Na jeziorze Czarne miało miejsce przerażające zdarzenie, w którym blisko śmierci znalazła się 17-letnia Ukrainka. Wypadkowi, do którego doszło w wtorek, 15 sierpnia, towarzyszył gwałtowny wysiłek ze strony ratowników WOPR oraz obecnych na miejscu plażowiczów, którzy niezwłocznie ruszyli na pomoc dziewczynie.
Dramat rozegrał się tuż po tym, jak młoda Ukrainka wespół z koleżanką zdecydowały się na serię skoków do wody z jednego z pomostów nad jeziorem – co jest całkowicie legalne. Przy jednym z kolejnych skoków, mimo że obie dziewczyny skoczyły trzymając się za ręce, na powierzchni pojawiła się tylko jedna z nich.
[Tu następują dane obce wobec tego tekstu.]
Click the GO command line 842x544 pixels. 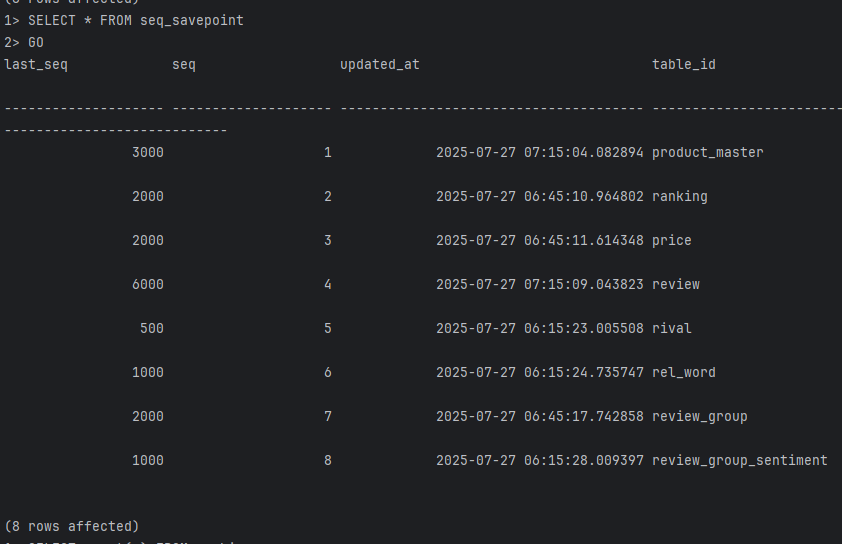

Tę niepokojącą sytuację szybko zauważył obecny na miejscu ratownik WOPR i natychmiastowo wszczęto akcję poszukiwawczą pod wodą.
Do ratunkowych działań w pobliżu pomostu zaangażowani zostali zarówno profesjonalni ratownicy WOPR, jak i inni plażowicze. Po krótkiej chwili udało się odnaleźć zaginioną 17-latkę. Po wydobyciu jej z około 3-metrowej głębokości okazało się, że jest nieprzytomna.
Akcja ratownicza nie została przerwana po wydobyciu dziewczyny z wody. Ratownicy rozpoczęli bowiem reanimację 17-latki, dzięki której udało się przywrócić jej samodzielny oddech przed nadejściem karetki pogotowia. Następnie dziewczyna została przewieziona do szpitala, gdzie jeszcze przebywa. Jak informuje Iliya Iliev, kierownik SOR we włocławskim szpitalu i dyrektor WSS ds. lecznictwa – stan pacjentki jest poważny.
W czasie trwania całej akcji ratunkowej nad jeziorem Czarnym została wywieszona czerwona flaga. Ratownicy WOPR musieli poświęcić całą swoją uwagę i energię na ratowanie życia 17-latki, co skutkowało koniecznością czasowego zamknięcia kąpieliska dla pozostałych plażowiczów.